# Diophantine quintuple conjecture

\begin{definition} A set of m positive integers $\{a_1, a_2, \dots, a_m\}$ is called a Diophantine $m$-tuple if $a_i\cdot a_j + 1$ is a perfect square for all $1 \leq i < j \leq m$. \end{definition}

\begin{conjecture}[1] Diophantine quintuple does not exist. \end{conjecture}

It would follow from the following stronger conjecture \cite{Da}:

\begin{conjecture}[2] If $\{a, b, c, d\}$ is a Diophantine quadruple and $d > \max \{a, b, c\}$, then $d = a + b + c + 2bc + 2\sqrt{(ab+1)(ac+1)(bc+1)}.$ \end{conjecture}

It was proved in \cite{Db} that there are only finitely many Diophantine quintuples and no Diophantine sextuples.

Conjecture (2) is motivated by an observation of \cite{AHS} that every Diophantine triple $\{a,b,c\}$ can be extended to a Diophantine quadruple $\{a,b,c,a + b + c + 2bc + 2\sqrt{(ab+1)(ac+1)(bc+1)}\}.$

## Bibliography

[Da] A. Dujella \href[Diophantine $m$-tuples]{http://web.math.hr/~duje/dtuples.html}, a survey of the main problems and results concerning Diophantine m-tuples.

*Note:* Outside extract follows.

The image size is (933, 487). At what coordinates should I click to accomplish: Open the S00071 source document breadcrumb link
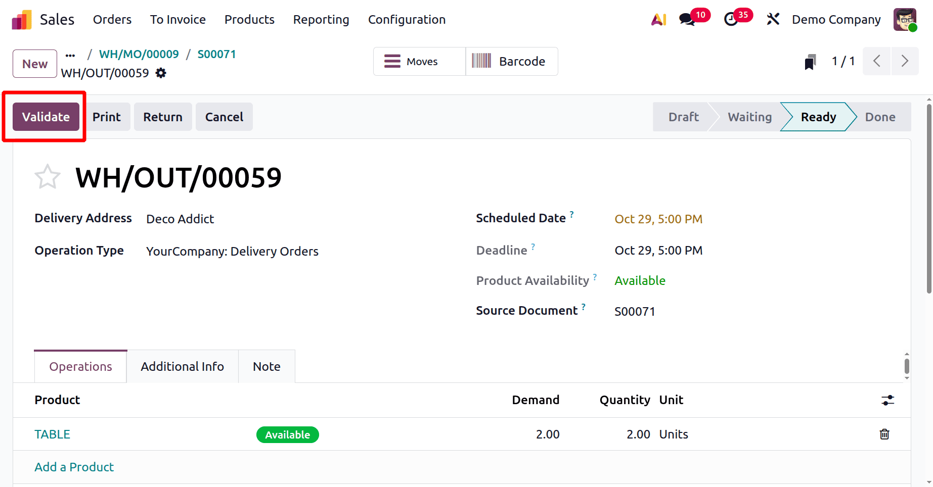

[Db] A. Dujella, \href[There are only finitely many Diophantine quintuples]{http://citeseerx.ist.psu.edu/viewdoc/summary?doi=10.1.1.58.8571}, J. Reine Angew. Math. 566 (2004), 183-214.

[AHS] J. Arkin, V. E. Hoggatt and E. G. Strauss, On Euler's solution of a problem of Diophantus, Fibonacci Quart. 17 (1979), 333-339.

* indicates original appearance(s) of problem.